A new blood-based biomarker panel combined with a model assessing risk factors of lung cancer better predicted who could benefit most from lung cancer screening, according to new findings.
The biomarker-based panel alongside a lung cancer risk prediction model (PLCOm2012) was more sensitive and specific than the expanded 2021 screening criteria issued by the US Preventive Services Task Force (USPSTF), which included lowering the start age for screening from 55 to 50 years and the requirements for smoking history from 30 to 20 pack-years.
Among individuals who had at least a 10 pack-year smoking history, the combination model demonstrated a sensitivity of 88.4%, compared to 78.5% for the USPSTF criteria. Specificity was also better, favoring the combination model (56.2% vs 49.3%).
“Our study shows for the first time that a blood test could be useful to determine who may benefit from lung cancer screening,” study author Sam Hanash, MD, PhD, professor of clinical cancer prevention and leader of the McCombs Institute for the Early Detection and Treatment of Cancer at the University of Texas MD Anderson Medical Center, said in a statement.
The study was published online January 7 in the Journal of Clinical Oncology.
The National Lung Screening Trial reported that screening high-risk individuals with low-dose computed tomography (LDCT) reduces lung cancer–related deaths by 20%. The 2021 updated guidelines from the USPSTF recommend LDCT screening for individuals between age 50 and 80 who have a smoking history of at least 20 pack-years and currently smoke or have quit within the past 15 years.
However, the USPSTF criteria were given a B recommendation, and experts noted that more research was needed to improve uptake of LDCT screening and develop biomarkers to better identify people who could benefit.

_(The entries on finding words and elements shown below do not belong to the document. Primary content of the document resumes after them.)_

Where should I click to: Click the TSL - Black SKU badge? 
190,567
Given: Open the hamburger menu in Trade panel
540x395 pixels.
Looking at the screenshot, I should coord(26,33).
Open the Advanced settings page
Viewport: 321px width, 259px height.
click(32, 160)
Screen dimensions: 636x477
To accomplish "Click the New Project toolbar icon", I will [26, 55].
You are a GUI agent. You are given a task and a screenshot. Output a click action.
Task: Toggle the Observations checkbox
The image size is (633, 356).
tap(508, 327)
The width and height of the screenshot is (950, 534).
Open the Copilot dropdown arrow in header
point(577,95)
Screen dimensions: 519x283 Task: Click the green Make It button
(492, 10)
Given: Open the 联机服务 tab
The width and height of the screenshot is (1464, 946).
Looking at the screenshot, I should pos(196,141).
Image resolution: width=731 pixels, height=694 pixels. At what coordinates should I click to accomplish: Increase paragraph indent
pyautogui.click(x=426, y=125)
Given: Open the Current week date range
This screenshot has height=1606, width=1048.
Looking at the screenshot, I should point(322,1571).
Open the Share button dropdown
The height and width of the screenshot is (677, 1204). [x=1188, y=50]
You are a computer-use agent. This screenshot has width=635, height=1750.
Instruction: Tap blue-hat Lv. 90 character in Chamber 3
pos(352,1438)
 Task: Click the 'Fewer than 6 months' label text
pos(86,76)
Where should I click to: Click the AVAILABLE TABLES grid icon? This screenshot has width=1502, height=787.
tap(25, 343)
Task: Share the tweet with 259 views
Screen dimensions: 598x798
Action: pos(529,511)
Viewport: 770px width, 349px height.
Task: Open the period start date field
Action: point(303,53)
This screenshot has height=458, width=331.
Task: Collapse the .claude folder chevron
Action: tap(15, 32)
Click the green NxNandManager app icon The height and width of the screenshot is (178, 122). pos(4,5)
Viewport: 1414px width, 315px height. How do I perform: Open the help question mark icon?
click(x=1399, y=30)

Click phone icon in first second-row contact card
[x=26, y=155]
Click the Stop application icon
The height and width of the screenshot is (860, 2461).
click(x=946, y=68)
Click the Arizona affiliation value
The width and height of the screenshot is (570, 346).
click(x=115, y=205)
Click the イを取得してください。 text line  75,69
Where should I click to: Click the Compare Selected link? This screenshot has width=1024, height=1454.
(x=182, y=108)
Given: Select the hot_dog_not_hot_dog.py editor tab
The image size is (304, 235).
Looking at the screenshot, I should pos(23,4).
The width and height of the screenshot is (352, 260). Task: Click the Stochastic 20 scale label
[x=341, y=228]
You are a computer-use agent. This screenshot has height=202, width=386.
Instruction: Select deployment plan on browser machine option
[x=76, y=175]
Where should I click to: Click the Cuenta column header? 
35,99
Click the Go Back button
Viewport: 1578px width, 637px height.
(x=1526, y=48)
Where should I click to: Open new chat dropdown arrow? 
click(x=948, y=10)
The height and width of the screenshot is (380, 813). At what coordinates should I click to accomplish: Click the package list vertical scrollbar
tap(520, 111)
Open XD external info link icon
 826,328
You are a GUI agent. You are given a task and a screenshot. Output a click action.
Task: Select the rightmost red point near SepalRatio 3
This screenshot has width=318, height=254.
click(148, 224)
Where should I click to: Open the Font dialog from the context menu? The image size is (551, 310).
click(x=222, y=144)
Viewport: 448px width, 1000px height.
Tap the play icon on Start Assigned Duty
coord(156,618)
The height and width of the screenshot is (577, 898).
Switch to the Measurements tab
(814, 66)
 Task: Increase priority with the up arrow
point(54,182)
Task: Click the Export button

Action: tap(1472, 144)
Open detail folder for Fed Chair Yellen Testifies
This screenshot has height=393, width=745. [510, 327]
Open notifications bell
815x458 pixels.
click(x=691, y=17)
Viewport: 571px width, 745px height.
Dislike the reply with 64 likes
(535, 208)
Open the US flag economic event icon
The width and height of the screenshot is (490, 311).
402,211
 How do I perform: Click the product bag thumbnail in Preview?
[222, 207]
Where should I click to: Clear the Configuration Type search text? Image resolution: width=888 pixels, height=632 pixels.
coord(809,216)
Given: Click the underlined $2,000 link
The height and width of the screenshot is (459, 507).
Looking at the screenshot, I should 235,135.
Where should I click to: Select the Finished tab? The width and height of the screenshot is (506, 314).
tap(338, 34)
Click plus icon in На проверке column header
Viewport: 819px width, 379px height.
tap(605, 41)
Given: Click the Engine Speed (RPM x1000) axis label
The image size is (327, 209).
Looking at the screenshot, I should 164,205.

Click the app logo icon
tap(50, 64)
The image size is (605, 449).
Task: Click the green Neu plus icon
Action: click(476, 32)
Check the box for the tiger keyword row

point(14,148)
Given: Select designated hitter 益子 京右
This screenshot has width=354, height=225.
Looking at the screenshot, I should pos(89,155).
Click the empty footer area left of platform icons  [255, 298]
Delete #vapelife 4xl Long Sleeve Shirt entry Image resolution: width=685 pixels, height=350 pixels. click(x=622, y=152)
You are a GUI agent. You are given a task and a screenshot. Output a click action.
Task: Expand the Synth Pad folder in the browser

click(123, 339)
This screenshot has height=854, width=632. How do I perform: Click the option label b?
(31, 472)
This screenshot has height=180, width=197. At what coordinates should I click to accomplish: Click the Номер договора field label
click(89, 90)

“We recognize that a small percentage of people who are eligible for lung cancer screening through an annual low-dose CT scan are actually getting screening, and moreover, CT screening is not readily available in most countries,” Hanash said. “Our goal, for many years, has been to develop a simple blood test that can be used first to determine need for screening and make screening for lung cancer that much more effective.”
The risk model — known as the Prostate, Lung, Colorectal and Ovarian (PLCO) Cancer Screening Trial control group (PLCOm2012) — can predict the 6-year risk of lung cancer among smokers or former smokers.
To improve risk profiles, Hanash and colleagues found that a four-marker protein panel (4MP) — consisting of the precursor form of surfactant protein B (Pro-SFTPB), cancer antigen 125, carcinoembryonic antigen, and cytokeratin-19 fragment — could potentially identify individuals at risk for developing lung cancer better than Pro-SFTPB alone.
In the current study, the authors explored whether combining the blood-based four-marker protein panel with the PLCOm2012 model could better identify individuals who would benefit from lung cancer screening compared to the USPSTF criteria.
The authors performed a blinded validation study using PLCO Cancer Screening Trial data and biospecimens to evaluate the performance of the four biomarkers. The assessment consisted of 552 case patients, for whom 1299 serial sera were collected within 6 years of diagnosis, and 2193 non-case patients, for whom 8709 serial sera were collected.
The 4MP alone yielded an area under the receiver operating characteristic curve (AUC) of 0.79 for specimens drawn from lung cancer cases obtained within 1 year before diagnosis and 0.74 for the entire specimen set. The combined 4MP and PLCOm2012 model yielded an AUC of 0.85 for lung cancer specimen that had been collected within 1 year prior to diagnosis.
The combined model showed improved sensitivity at high specificity. Compared to the USPSTF 2021 criteria, the combined model exhibited statistically significant improvements in both sensitivity (88.4% vs 78.5%) and specificity (56.2% vs 49.3%).
For participants with a smoking history of at least 10 pack-years, the 4MP plus PLCOm2012 model would have identified 9.2% more lung cancer cases for annual screening and reduced referral by 13.7% among non-cases, compared to USPSTF 2021 criteria.
The authors note that while the blood test could be implemented as a lab test in the near future, approval from the US Food and Drug Administration would most likely require evaluation through a prospective clinical trial.
“[This] blood test would identify people who could benefit from lung cancer screening but are not eligible today,” Hanash said. “Tens of millions of people worldwide could benefit from lung cancer screening. If you can improve screening eligibility by even 5%, that is incredibly impactful.”
The study was supported by NIH grants to several of the co-authors and Cancer Prevention & Research Institute of Texas and philanthropic contributions to the University of Texas MD Anderson Cancer Center Moon Shots Program and the Lyda Hill Foundation. Hanash is an inventor on a patent application related to the blood test and has disclosed relationships with Abott Laboratories, BMS, Cosmos Wisdom, Dynex.